Segment Start: Supplied records

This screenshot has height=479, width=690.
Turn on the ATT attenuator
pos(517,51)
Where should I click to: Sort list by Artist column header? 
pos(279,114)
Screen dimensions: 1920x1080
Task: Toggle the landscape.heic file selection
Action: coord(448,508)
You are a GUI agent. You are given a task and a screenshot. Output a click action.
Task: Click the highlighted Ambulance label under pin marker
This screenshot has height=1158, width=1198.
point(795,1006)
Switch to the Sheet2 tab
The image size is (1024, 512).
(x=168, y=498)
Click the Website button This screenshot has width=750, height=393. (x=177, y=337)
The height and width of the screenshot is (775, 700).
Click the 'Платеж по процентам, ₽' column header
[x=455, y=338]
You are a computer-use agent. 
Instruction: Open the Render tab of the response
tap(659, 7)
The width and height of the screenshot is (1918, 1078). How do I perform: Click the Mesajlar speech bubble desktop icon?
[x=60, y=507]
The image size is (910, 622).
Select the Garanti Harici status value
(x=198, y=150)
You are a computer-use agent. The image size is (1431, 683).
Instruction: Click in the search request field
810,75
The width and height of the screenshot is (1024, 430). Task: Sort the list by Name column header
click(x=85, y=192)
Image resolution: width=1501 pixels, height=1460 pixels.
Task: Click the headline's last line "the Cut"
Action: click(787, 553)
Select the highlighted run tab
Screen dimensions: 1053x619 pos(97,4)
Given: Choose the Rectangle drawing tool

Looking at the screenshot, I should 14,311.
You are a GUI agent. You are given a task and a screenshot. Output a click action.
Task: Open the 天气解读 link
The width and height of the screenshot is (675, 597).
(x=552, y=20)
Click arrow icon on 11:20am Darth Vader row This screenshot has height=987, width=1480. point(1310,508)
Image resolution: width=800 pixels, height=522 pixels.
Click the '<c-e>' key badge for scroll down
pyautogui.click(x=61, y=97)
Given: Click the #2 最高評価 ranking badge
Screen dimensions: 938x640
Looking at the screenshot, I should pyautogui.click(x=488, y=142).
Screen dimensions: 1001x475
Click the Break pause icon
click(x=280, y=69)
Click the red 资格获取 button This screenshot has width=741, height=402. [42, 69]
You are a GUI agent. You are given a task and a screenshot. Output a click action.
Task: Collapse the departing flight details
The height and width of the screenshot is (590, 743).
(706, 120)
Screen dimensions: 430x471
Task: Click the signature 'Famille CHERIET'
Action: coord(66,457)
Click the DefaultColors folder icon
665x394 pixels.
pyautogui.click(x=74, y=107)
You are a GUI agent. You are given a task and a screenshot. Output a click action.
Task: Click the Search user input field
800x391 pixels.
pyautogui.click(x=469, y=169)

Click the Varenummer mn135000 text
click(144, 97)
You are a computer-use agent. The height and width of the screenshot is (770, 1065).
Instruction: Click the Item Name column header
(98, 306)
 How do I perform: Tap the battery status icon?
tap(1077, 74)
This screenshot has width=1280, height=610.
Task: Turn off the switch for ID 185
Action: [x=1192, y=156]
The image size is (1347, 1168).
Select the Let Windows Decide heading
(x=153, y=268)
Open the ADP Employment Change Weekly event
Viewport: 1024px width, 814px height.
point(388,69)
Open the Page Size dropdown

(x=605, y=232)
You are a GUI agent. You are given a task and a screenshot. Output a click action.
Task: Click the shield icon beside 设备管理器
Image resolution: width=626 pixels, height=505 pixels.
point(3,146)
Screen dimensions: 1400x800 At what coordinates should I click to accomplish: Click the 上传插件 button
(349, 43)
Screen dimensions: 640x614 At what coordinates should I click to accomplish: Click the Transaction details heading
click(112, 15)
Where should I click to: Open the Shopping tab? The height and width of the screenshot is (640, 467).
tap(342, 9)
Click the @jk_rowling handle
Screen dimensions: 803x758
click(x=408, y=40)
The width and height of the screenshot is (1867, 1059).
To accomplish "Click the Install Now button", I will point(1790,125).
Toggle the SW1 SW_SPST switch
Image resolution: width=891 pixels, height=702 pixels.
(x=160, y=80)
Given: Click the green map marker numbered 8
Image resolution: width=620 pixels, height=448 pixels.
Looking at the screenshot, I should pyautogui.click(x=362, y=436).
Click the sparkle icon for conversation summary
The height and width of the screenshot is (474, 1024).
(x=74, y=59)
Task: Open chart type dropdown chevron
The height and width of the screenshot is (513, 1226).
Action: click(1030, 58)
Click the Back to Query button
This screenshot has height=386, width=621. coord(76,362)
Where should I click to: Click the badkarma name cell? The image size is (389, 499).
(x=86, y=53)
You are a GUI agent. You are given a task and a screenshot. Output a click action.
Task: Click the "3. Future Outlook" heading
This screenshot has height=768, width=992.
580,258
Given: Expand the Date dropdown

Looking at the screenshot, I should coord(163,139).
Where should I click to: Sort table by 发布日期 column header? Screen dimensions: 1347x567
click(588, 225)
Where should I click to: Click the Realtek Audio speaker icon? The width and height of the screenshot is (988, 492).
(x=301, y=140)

Segment End: Supplied records

Problem to solve »
Produce exactly the lines from the one containing "Screen dimensions: 640x614" through the final line of the records above, both included, and no others.

Solved exercise »
Screen dimensions: 640x614 At what coordinates should I click to accomplish: Click the Transaction details heading
click(112, 15)
Where should I click to: Open the Shopping tab? The height and width of the screenshot is (640, 467).
tap(342, 9)
Click the @jk_rowling handle
Screen dimensions: 803x758
click(x=408, y=40)
The width and height of the screenshot is (1867, 1059).
To accomplish "Click the Install Now button", I will point(1790,125).
Toggle the SW1 SW_SPST switch
Image resolution: width=891 pixels, height=702 pixels.
(x=160, y=80)
Given: Click the green map marker numbered 8
Image resolution: width=620 pixels, height=448 pixels.
Looking at the screenshot, I should pyautogui.click(x=362, y=436).
Click the sparkle icon for conversation summary
The height and width of the screenshot is (474, 1024).
(x=74, y=59)
Task: Open chart type dropdown chevron
The height and width of the screenshot is (513, 1226).
Action: click(1030, 58)
Click the Back to Query button
This screenshot has height=386, width=621. coord(76,362)
Where should I click to: Click the badkarma name cell? The image size is (389, 499).
(x=86, y=53)
You are a GUI agent. You are given a task and a screenshot. Output a click action.
Task: Click the "3. Future Outlook" heading
This screenshot has height=768, width=992.
580,258
Given: Expand the Date dropdown

Looking at the screenshot, I should coord(163,139).
Where should I click to: Sort table by 发布日期 column header? Screen dimensions: 1347x567
click(588, 225)
Where should I click to: Click the Realtek Audio speaker icon? The width and height of the screenshot is (988, 492).
(x=301, y=140)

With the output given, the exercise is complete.